Work to be completed: Beginning at the line that mentions "Select the MARC21 Bib (7) tab", retype the rest of the records below exactly. Pictures are not part of the copy.

══════

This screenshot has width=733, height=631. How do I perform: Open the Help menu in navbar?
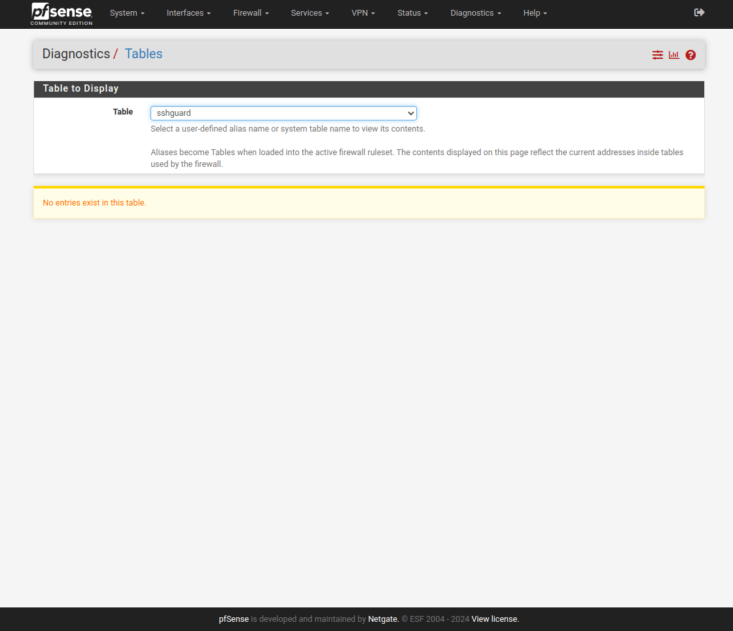click(535, 13)
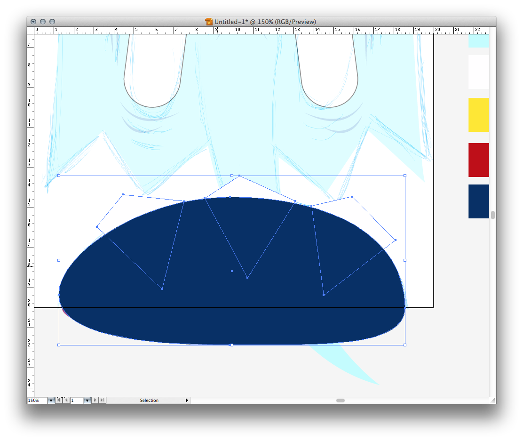Viewport: 523px width, 441px height.
Task: Click the 150% zoom input field
Action: [37, 401]
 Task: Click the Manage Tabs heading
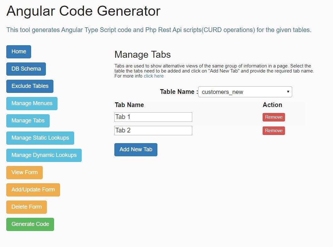point(142,55)
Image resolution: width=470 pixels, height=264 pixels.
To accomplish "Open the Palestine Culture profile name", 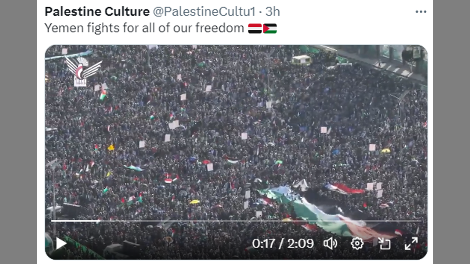I will coord(97,12).
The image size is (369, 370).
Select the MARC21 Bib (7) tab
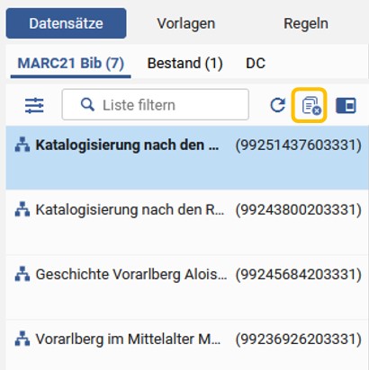(71, 63)
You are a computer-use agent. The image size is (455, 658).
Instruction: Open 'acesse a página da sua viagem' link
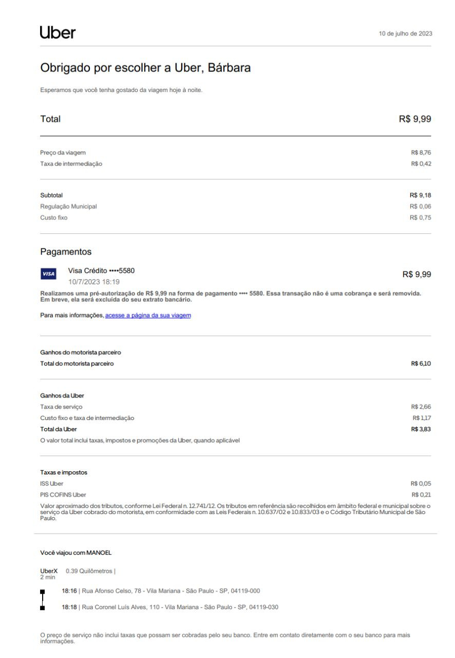148,315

══════

Solution below:
Select the MARC21 Bib (7) tab
(71, 63)
You are a computer-use agent. The image size is (455, 658).
Instruction: Open 'acesse a página da sua viagem' link
148,315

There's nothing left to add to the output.